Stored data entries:
----------------
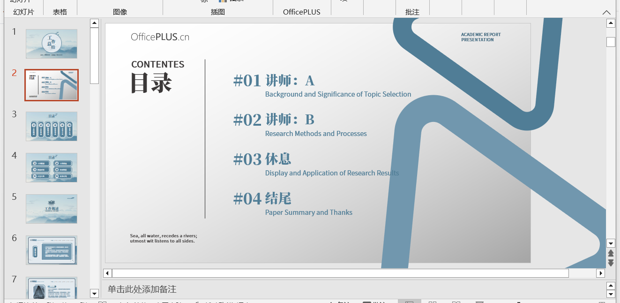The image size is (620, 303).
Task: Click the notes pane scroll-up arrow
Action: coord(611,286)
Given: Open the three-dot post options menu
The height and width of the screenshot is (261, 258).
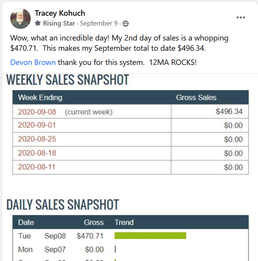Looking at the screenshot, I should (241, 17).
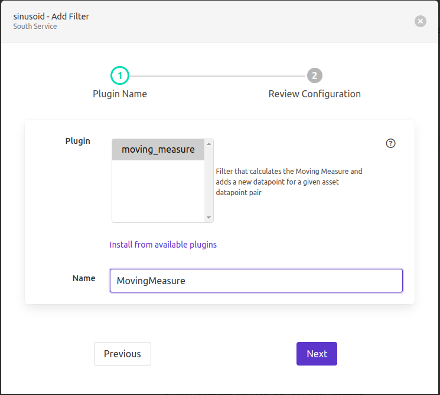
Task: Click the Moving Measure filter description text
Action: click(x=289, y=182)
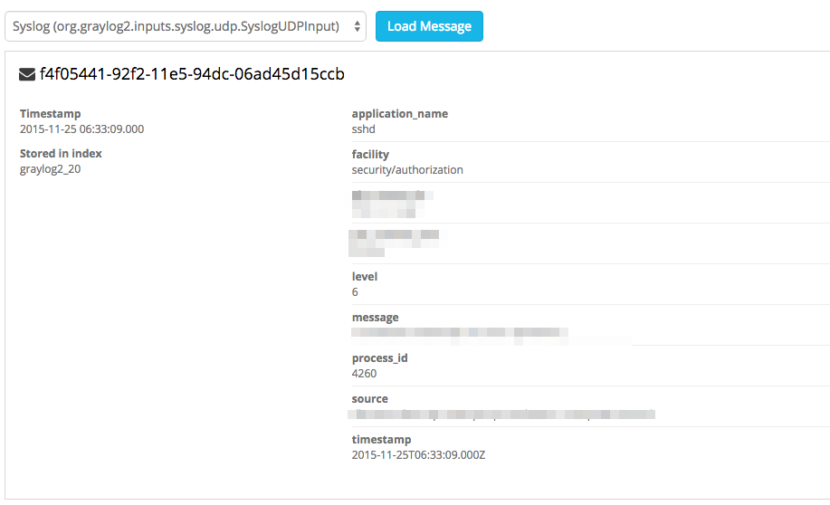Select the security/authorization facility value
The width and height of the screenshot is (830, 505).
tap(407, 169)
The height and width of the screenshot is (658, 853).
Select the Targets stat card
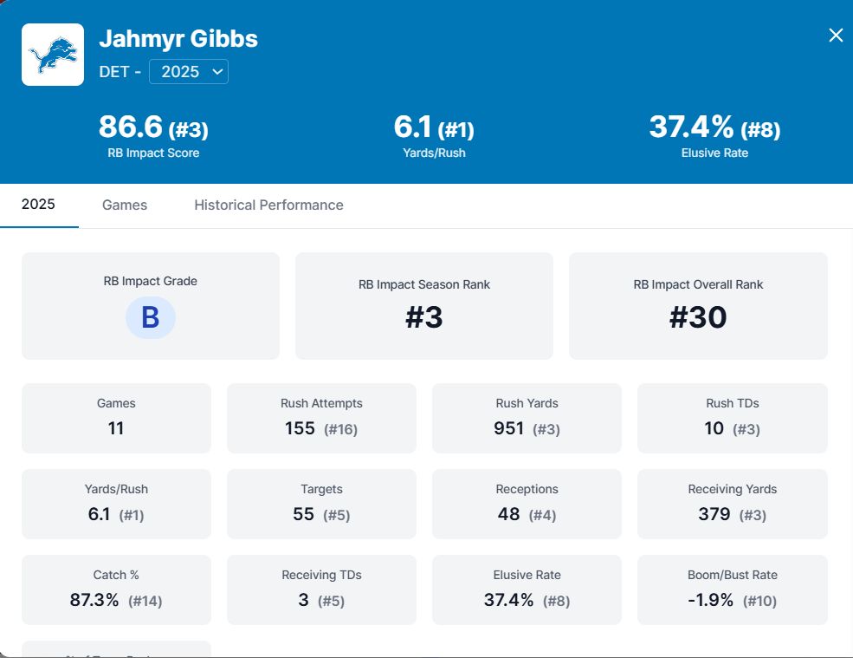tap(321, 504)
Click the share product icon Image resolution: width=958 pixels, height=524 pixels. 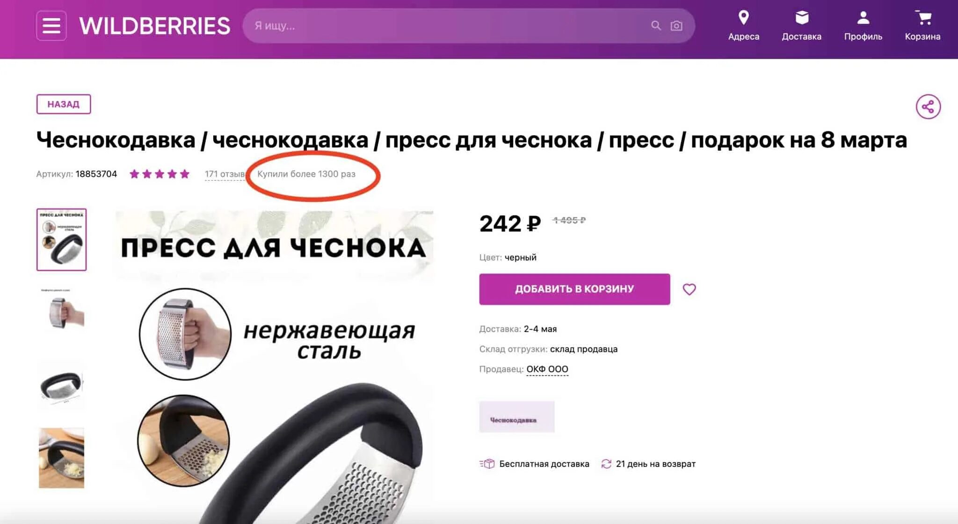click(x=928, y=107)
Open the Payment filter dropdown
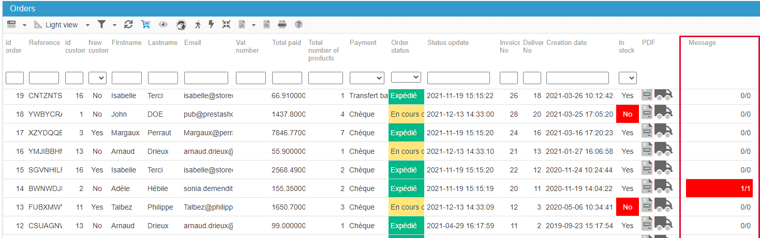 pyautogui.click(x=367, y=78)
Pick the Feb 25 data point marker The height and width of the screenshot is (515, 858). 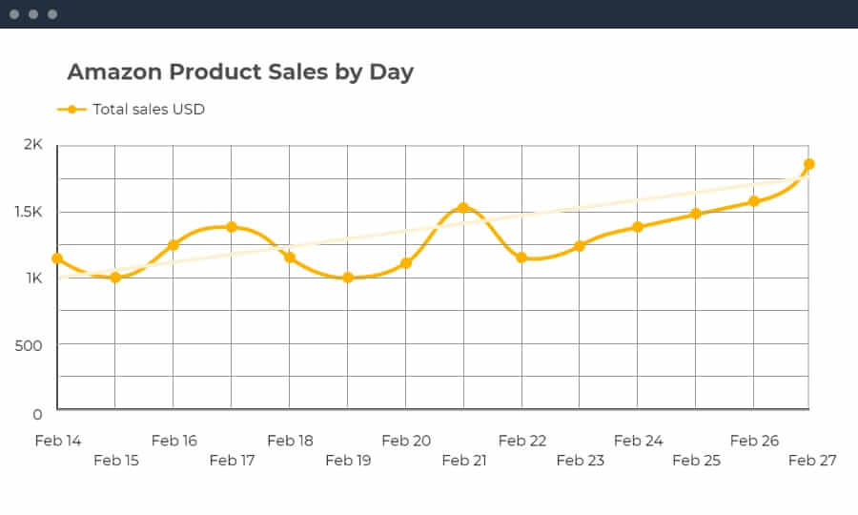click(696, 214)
----------------
From the records above, quote word for word only the lines beginning at the line that has "The height and width of the screenshot is (261, 258)." and stopping after the line that has "The height and width of the screenshot is (658, 853).". Omit the pictures.

REPLY:
The height and width of the screenshot is (261, 258).
Looking at the screenshot, I should (241, 17).
Task: Click the Moving Measure filter description text
Action: click(x=289, y=182)
Select the security/authorization facility value
The width and height of the screenshot is (830, 505).
tap(407, 169)
The height and width of the screenshot is (658, 853).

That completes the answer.